» **Word and element location rows**
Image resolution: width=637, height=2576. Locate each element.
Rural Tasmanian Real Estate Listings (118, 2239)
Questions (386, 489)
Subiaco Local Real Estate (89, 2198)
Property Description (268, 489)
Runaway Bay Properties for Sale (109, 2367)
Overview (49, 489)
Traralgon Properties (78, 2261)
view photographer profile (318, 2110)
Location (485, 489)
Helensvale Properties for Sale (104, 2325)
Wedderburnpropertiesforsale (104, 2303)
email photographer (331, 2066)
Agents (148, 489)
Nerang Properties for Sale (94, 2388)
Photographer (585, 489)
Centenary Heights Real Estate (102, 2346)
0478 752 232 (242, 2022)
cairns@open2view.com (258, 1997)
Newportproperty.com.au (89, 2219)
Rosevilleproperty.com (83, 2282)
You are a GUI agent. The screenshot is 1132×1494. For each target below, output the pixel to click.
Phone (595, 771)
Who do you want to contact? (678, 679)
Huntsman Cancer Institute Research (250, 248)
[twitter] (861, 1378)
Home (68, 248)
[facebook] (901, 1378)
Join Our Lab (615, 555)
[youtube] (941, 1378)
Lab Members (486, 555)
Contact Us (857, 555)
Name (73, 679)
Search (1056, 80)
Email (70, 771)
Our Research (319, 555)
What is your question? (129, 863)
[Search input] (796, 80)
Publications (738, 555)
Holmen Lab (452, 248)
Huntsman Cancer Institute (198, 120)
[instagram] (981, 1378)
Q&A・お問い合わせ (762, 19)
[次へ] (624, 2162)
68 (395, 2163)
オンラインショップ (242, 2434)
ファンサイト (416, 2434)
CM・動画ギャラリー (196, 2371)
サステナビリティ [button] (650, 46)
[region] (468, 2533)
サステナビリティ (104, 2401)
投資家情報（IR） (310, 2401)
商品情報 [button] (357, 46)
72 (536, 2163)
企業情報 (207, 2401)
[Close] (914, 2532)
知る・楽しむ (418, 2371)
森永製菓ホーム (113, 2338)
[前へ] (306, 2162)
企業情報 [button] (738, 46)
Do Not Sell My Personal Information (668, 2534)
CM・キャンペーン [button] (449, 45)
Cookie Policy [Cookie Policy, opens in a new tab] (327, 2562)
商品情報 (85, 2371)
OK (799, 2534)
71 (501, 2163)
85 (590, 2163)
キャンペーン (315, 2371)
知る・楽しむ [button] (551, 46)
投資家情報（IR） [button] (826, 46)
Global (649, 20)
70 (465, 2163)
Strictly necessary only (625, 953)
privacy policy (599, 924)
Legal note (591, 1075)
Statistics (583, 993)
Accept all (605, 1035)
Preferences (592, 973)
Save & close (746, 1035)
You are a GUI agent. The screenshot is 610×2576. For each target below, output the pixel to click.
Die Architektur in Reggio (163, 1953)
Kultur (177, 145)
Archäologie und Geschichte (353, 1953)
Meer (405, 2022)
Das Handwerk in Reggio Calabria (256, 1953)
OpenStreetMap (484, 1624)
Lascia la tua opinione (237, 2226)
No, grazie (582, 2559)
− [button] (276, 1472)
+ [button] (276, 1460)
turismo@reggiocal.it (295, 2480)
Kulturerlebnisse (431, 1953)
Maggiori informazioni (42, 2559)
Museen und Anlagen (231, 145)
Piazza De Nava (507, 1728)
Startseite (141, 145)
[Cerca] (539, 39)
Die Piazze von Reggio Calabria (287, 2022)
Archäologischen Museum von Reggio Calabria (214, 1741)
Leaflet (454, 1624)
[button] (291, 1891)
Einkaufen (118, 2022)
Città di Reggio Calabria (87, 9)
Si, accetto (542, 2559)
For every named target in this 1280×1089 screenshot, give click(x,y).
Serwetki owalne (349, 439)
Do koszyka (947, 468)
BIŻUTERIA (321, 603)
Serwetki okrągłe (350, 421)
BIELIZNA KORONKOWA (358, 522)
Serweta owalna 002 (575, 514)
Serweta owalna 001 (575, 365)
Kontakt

» **Aim**
Repeat word for word the rows from the line holding "企業情報 [button] (738, 46)" through the line holding "privacy policy (599, 924)", both included.

» **Result of this task**
企業情報 [button] (738, 46)
Do Not Sell My Personal Information (668, 2534)
CM・キャンペーン [button] (449, 45)
Cookie Policy [Cookie Policy, opens in a new tab] (327, 2562)
商品情報 (85, 2371)
OK (799, 2534)
71 (501, 2163)
85 (590, 2163)
キャンペーン (315, 2371)
知る・楽しむ [button] (551, 46)
投資家情報（IR） [button] (826, 46)
Global (649, 20)
70 (465, 2163)
Strictly necessary only (625, 953)
privacy policy (599, 924)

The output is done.